Print nothing except the line holding "The width and height of the screenshot is (1456, 819). How" and the lines that come after it in the material below, and leave the pictures out.

----- Data

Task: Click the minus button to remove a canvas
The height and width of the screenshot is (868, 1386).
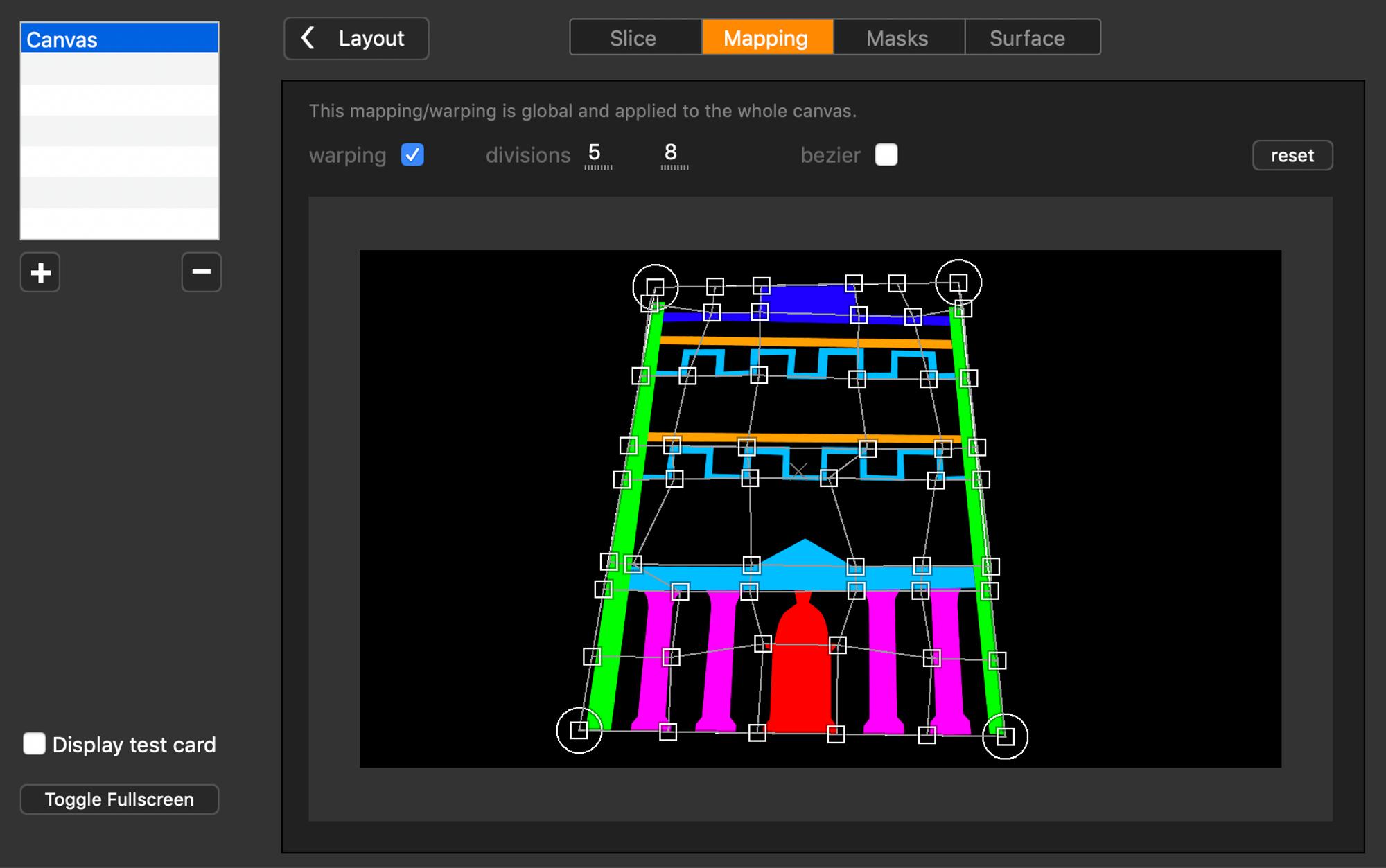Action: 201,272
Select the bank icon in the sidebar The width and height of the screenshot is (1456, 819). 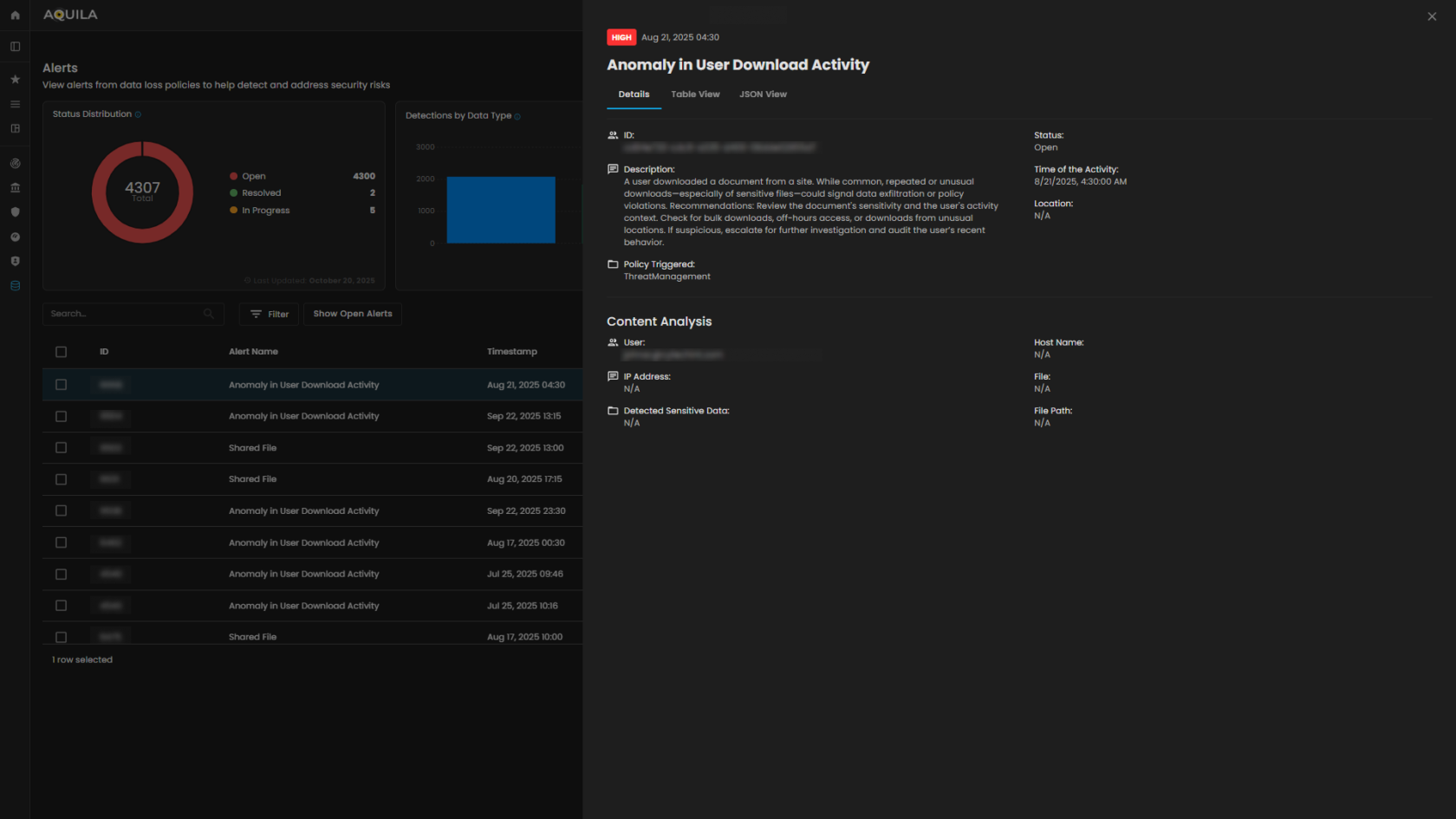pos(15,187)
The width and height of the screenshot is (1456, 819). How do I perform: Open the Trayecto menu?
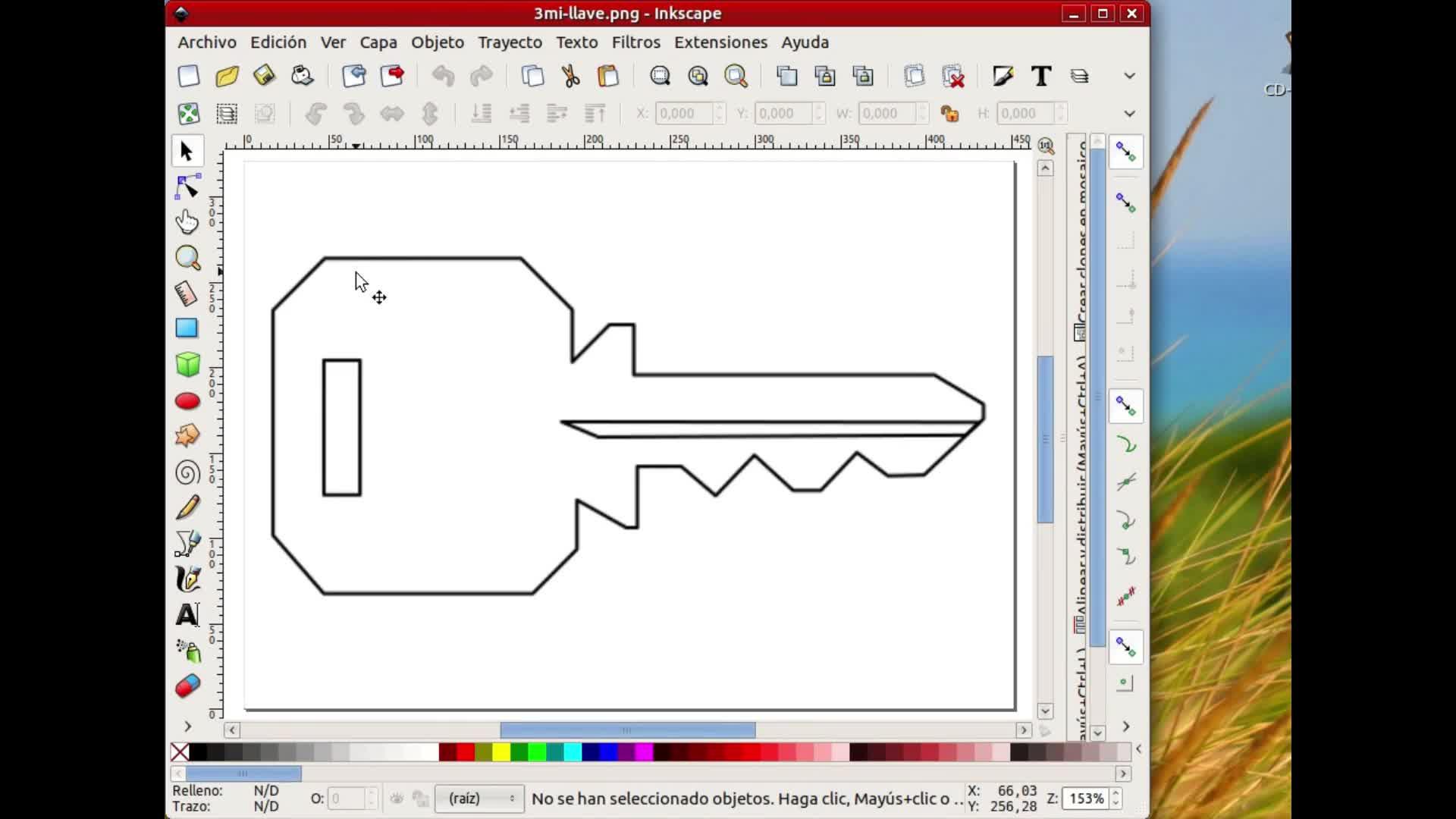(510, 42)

----------

**Answer section**
The width and height of the screenshot is (1456, 819). How do I perform: Open the Trayecto menu?
(510, 42)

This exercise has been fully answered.